In the proposed approach, the evaluation criteria were determined by the experts of the case company, and the linguistic variables of Pythagorean fuzzy numbers were used in the evaluations of the experts. The weights of the evaluation criteria were determined by the interval-valued PFAHP method, and suppliers were evaluated by PFTOPSIS taking into account the distance and similarity between alternatives. Finally, a case study was executed to verify the feasibility of the proposed GSS approach.

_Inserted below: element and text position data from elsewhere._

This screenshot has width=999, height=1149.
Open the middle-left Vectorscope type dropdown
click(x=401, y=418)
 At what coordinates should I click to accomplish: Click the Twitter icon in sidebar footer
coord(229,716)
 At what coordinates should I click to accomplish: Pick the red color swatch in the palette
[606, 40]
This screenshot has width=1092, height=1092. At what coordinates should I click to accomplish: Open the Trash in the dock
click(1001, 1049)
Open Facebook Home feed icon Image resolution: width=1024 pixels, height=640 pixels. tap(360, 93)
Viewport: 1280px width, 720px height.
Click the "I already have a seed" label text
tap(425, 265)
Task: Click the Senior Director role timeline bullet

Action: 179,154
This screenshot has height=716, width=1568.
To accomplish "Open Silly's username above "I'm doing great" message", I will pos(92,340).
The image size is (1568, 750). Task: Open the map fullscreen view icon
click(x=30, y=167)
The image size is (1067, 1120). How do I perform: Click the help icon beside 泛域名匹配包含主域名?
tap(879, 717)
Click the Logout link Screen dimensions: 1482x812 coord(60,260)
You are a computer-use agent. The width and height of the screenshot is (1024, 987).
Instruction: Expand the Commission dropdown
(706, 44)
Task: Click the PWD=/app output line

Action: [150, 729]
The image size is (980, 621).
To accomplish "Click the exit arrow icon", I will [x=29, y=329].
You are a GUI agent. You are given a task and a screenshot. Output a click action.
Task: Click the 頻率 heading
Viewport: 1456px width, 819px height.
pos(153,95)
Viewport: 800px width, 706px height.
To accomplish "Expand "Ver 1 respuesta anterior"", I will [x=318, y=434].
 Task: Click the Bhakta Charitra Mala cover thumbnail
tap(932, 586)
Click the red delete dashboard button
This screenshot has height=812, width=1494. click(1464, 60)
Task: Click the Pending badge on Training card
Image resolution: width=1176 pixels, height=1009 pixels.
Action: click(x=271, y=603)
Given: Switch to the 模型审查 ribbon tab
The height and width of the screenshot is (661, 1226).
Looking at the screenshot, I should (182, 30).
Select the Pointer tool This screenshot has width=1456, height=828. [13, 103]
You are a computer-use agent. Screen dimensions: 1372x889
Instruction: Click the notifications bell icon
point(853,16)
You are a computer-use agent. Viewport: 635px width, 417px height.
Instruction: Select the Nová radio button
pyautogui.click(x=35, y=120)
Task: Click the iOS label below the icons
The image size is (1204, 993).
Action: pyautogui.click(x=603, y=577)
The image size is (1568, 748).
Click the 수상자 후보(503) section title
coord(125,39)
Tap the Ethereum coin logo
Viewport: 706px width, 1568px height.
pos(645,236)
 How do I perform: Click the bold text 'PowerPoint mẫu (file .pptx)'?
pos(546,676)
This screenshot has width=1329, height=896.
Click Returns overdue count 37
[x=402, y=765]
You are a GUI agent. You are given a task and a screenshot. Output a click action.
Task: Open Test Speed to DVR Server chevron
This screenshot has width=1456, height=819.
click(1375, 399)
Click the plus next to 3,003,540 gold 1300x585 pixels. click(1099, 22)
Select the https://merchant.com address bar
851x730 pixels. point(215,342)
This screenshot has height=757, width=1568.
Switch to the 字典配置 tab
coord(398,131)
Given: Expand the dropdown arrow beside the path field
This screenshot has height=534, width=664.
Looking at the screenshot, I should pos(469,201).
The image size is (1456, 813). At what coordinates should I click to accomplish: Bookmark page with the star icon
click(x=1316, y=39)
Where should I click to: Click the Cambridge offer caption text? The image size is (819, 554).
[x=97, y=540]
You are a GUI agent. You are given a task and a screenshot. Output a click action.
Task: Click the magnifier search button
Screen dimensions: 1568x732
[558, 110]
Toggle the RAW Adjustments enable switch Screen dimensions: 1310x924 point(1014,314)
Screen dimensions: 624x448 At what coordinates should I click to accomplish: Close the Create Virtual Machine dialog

Our case study results reveal that three different criteria, production, delivery and quality, are the most important factors from the Industry 4.0 window for GSS. These three criteria cover 88% of the total weight for GSS. Decision-makers want to increase their presence in the world market by offering quality products. Thus, these criteria take maximum weightage by decision-makers. Konya holds over 65% of the agricultural tools and machinery sector which is one of the important centers of Turkey in internal and external markets. According to the PFAHP results (Table 7), Quality 4.0, service level and IoT and CPS criteria obtained the most important sub-criterion in the assessment. In order to increase the efficiency of the lawnmowers production that keeps with 16% of the most produced agricultural tools and machinery, the production process must be carried out in high quality. Although techniques such as just-in-time, kaizen and six sigma are the main factors for quality (Sinha and Anand 2018), the importance of criteria change when we focus on industry 4.0 components. Implementing key components of Industry 4.0 leads to digitalization of the supplier selection process (Ghadimi et al. 2019). While companies have difficulty in developing products, optimizing production processes and using product usage data for their products, IoT technology enables to overcome these difficulties (Tao et al. 2016). Data collected from products, logistics operations and production processes help to improve products and services (Kamble et al. 2018). The fact that companies are ahead of the competition stems from the basic components of Industry 4.0. However, without the high and comprehensive quality management system in the use of new technologies, they will not be able to have the necessary qualifications for Industry 4.0 success.

As a result of this study, the dimensions that should be taken into consideration for the companies aiming to improve the supplier selection process in agricultural production enterprises are revealed through the Industry 4.0 window. Owing to the MCDM methods used in the study, it was aimed that decision-makers overcome uncertainty more easily. In future studies, the different criteria, which affect the purchasing process can be included, and the approach can be expanded and also can be applied for different sectors.